What is needed: In your reply, write out the records exactly, each line intact.

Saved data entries
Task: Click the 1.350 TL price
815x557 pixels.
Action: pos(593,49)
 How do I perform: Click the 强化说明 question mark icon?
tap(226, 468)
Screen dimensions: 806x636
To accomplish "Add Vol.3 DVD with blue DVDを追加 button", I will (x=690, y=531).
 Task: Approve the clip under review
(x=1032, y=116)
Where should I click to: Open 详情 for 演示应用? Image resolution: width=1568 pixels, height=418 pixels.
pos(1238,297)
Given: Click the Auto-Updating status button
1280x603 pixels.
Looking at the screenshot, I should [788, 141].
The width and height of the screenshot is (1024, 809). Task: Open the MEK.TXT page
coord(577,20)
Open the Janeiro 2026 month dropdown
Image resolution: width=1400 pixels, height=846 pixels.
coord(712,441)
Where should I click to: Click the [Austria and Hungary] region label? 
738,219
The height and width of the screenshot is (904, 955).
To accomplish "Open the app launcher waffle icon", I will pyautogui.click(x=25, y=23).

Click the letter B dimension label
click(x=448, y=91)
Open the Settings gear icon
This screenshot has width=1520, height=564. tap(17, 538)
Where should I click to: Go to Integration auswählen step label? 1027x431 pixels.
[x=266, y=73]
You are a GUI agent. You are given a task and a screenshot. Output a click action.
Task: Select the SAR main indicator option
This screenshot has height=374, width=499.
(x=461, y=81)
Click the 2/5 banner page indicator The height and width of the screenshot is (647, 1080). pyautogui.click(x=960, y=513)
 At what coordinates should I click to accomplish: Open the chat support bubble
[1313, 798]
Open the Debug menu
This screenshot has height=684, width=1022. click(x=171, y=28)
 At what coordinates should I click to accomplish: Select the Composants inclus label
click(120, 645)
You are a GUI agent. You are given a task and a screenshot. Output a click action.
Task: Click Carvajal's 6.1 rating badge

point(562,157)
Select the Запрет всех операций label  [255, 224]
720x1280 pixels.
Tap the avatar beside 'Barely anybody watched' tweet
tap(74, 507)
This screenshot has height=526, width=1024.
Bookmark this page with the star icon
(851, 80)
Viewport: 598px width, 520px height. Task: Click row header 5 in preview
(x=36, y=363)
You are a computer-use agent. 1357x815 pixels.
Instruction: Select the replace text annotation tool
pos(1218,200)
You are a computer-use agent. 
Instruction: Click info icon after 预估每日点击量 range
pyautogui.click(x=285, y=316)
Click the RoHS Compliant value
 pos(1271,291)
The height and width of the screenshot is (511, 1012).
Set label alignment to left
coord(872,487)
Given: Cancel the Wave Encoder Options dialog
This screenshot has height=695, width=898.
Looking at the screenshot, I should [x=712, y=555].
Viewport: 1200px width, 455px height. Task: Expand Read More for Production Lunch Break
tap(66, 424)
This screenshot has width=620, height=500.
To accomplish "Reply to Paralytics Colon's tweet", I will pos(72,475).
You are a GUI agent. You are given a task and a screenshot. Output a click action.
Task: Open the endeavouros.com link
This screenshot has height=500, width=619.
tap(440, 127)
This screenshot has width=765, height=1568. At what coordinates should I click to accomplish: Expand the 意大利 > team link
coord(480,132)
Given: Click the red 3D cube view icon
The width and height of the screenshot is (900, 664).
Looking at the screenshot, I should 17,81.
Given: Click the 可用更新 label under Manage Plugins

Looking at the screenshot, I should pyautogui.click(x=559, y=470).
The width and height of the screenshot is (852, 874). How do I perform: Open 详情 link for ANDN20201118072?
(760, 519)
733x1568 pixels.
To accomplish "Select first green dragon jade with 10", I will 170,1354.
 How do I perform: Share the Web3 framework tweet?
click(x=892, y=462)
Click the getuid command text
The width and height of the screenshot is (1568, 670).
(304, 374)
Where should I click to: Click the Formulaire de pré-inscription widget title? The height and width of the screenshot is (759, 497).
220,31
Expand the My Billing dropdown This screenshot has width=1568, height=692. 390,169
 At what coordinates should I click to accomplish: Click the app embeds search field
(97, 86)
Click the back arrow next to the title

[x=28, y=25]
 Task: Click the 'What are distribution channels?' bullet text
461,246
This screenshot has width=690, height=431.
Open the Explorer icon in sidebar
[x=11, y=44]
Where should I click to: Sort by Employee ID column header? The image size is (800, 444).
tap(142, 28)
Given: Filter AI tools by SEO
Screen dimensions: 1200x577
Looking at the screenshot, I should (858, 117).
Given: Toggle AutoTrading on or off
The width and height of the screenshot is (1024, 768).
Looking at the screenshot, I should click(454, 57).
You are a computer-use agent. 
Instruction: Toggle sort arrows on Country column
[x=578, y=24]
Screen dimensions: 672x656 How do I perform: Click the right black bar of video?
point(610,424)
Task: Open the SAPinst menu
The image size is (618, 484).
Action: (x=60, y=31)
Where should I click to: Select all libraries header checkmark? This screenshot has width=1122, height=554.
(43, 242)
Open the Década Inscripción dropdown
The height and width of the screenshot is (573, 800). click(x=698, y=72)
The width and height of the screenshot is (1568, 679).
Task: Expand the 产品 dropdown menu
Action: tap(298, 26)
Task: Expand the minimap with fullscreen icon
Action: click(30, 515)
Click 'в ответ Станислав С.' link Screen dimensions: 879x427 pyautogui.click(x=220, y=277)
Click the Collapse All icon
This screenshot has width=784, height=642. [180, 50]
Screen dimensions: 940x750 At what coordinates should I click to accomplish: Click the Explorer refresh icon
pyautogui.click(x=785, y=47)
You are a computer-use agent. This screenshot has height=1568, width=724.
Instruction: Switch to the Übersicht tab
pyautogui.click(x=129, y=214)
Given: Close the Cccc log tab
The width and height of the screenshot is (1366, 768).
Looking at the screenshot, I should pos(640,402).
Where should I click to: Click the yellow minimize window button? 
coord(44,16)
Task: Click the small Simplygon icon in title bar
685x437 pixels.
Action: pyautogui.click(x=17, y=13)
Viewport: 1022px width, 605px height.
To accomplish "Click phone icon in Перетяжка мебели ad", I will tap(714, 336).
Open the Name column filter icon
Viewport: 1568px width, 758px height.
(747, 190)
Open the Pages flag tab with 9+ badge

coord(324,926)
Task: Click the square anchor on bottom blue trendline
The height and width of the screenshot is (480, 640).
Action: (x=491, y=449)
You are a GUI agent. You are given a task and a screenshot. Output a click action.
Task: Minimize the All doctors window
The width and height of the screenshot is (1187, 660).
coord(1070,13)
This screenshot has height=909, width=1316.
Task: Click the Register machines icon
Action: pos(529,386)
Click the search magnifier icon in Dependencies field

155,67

Answer to this task:
Task: Click the 1.350 TL price
815x557 pixels.
Action: pos(593,49)
 How do I perform: Click the 强化说明 question mark icon?
tap(226, 468)
Screen dimensions: 806x636
To accomplish "Add Vol.3 DVD with blue DVDを追加 button", I will (x=690, y=531).
 Task: Approve the clip under review
(x=1032, y=116)
Where should I click to: Open 详情 for 演示应用? Image resolution: width=1568 pixels, height=418 pixels.
pos(1238,297)
Given: Click the Auto-Updating status button
1280x603 pixels.
Looking at the screenshot, I should [788, 141].
The width and height of the screenshot is (1024, 809). Task: Open the MEK.TXT page
coord(577,20)
Open the Janeiro 2026 month dropdown
Image resolution: width=1400 pixels, height=846 pixels.
coord(712,441)
Where should I click to: Click the [Austria and Hungary] region label? 
738,219
The height and width of the screenshot is (904, 955).
To accomplish "Open the app launcher waffle icon", I will pyautogui.click(x=25, y=23).

Click the letter B dimension label
click(x=448, y=91)
Open the Settings gear icon
This screenshot has width=1520, height=564. tap(17, 538)
Where should I click to: Go to Integration auswählen step label? 1027x431 pixels.
[x=266, y=73]
You are a GUI agent. You are given a task and a screenshot. Output a click action.
Task: Select the SAR main indicator option
This screenshot has height=374, width=499.
(x=461, y=81)
Click the 2/5 banner page indicator The height and width of the screenshot is (647, 1080). pyautogui.click(x=960, y=513)
 At what coordinates should I click to accomplish: Open the chat support bubble
[1313, 798]
Open the Debug menu
This screenshot has height=684, width=1022. click(x=171, y=28)
 At what coordinates should I click to accomplish: Select the Composants inclus label
click(120, 645)
You are a GUI agent. You are given a task and a screenshot. Output a click action.
Task: Click Carvajal's 6.1 rating badge

point(562,157)
Select the Запрет всех операций label  [255, 224]
720x1280 pixels.
Tap the avatar beside 'Barely anybody watched' tweet
tap(74, 507)
This screenshot has height=526, width=1024.
Bookmark this page with the star icon
(851, 80)
Viewport: 598px width, 520px height. Task: Click row header 5 in preview
(x=36, y=363)
You are a computer-use agent. 1357x815 pixels.
Instruction: Select the replace text annotation tool
pos(1218,200)
You are a computer-use agent. 
Instruction: Click info icon after 预估每日点击量 range
pyautogui.click(x=285, y=316)
Click the RoHS Compliant value
 pos(1271,291)
The height and width of the screenshot is (511, 1012).
Set label alignment to left
coord(872,487)
Given: Cancel the Wave Encoder Options dialog
This screenshot has height=695, width=898.
Looking at the screenshot, I should [x=712, y=555].
Viewport: 1200px width, 455px height. Task: Expand Read More for Production Lunch Break
tap(66, 424)
This screenshot has width=620, height=500.
To accomplish "Reply to Paralytics Colon's tweet", I will pos(72,475).
You are a GUI agent. You are given a task and a screenshot. Output a click action.
Task: Open the endeavouros.com link
This screenshot has height=500, width=619.
tap(440, 127)
This screenshot has width=765, height=1568. At what coordinates should I click to accomplish: Expand the 意大利 > team link
coord(480,132)
Given: Click the red 3D cube view icon
The width and height of the screenshot is (900, 664).
Looking at the screenshot, I should 17,81.
Given: Click the 可用更新 label under Manage Plugins

Looking at the screenshot, I should pyautogui.click(x=559, y=470).
The width and height of the screenshot is (852, 874). How do I perform: Open 详情 link for ANDN20201118072?
(760, 519)
733x1568 pixels.
To accomplish "Select first green dragon jade with 10", I will 170,1354.
 How do I perform: Share the Web3 framework tweet?
click(x=892, y=462)
Click the getuid command text
The width and height of the screenshot is (1568, 670).
(304, 374)
Where should I click to: Click the Formulaire de pré-inscription widget title? The height and width of the screenshot is (759, 497).
220,31
Expand the My Billing dropdown This screenshot has width=1568, height=692. 390,169
 At what coordinates should I click to accomplish: Click the app embeds search field
(97, 86)
Click the back arrow next to the title

[x=28, y=25]
 Task: Click the 'What are distribution channels?' bullet text
461,246
This screenshot has width=690, height=431.
Open the Explorer icon in sidebar
[x=11, y=44]
Where should I click to: Sort by Employee ID column header? The image size is (800, 444).
tap(142, 28)
Given: Filter AI tools by SEO
Screen dimensions: 1200x577
Looking at the screenshot, I should (858, 117).
Given: Toggle AutoTrading on or off
The width and height of the screenshot is (1024, 768).
Looking at the screenshot, I should click(454, 57).
You are a computer-use agent. 
Instruction: Toggle sort arrows on Country column
[x=578, y=24]
Screen dimensions: 672x656 How do I perform: Click the right black bar of video?
point(610,424)
Task: Open the SAPinst menu
The image size is (618, 484).
Action: (x=60, y=31)
Where should I click to: Select all libraries header checkmark? This screenshot has width=1122, height=554.
(43, 242)
Open the Década Inscripción dropdown
The height and width of the screenshot is (573, 800). click(x=698, y=72)
The width and height of the screenshot is (1568, 679).
Task: Expand the 产品 dropdown menu
Action: tap(298, 26)
Task: Expand the minimap with fullscreen icon
Action: click(30, 515)
Click 'в ответ Станислав С.' link Screen dimensions: 879x427 pyautogui.click(x=220, y=277)
Click the Collapse All icon
This screenshot has width=784, height=642. [180, 50]
Screen dimensions: 940x750 At what coordinates should I click to accomplish: Click the Explorer refresh icon
pyautogui.click(x=785, y=47)
You are a computer-use agent. This screenshot has height=1568, width=724.
Instruction: Switch to the Übersicht tab
pyautogui.click(x=129, y=214)
Given: Close the Cccc log tab
The width and height of the screenshot is (1366, 768).
Looking at the screenshot, I should pos(640,402).
Where should I click to: Click the yellow minimize window button? 
coord(44,16)
Task: Click the small Simplygon icon in title bar
685x437 pixels.
Action: pyautogui.click(x=17, y=13)
Viewport: 1022px width, 605px height.
To accomplish "Click phone icon in Перетяжка мебели ad", I will tap(714, 336).
Open the Name column filter icon
Viewport: 1568px width, 758px height.
(747, 190)
Open the Pages flag tab with 9+ badge

coord(324,926)
Task: Click the square anchor on bottom blue trendline
The height and width of the screenshot is (480, 640).
Action: (x=491, y=449)
You are a GUI agent. You are given a task and a screenshot. Output a click action.
Task: Minimize the All doctors window
The width and height of the screenshot is (1187, 660).
coord(1070,13)
This screenshot has height=909, width=1316.
Task: Click the Register machines icon
Action: pos(529,386)
Click the search magnifier icon in Dependencies field

155,67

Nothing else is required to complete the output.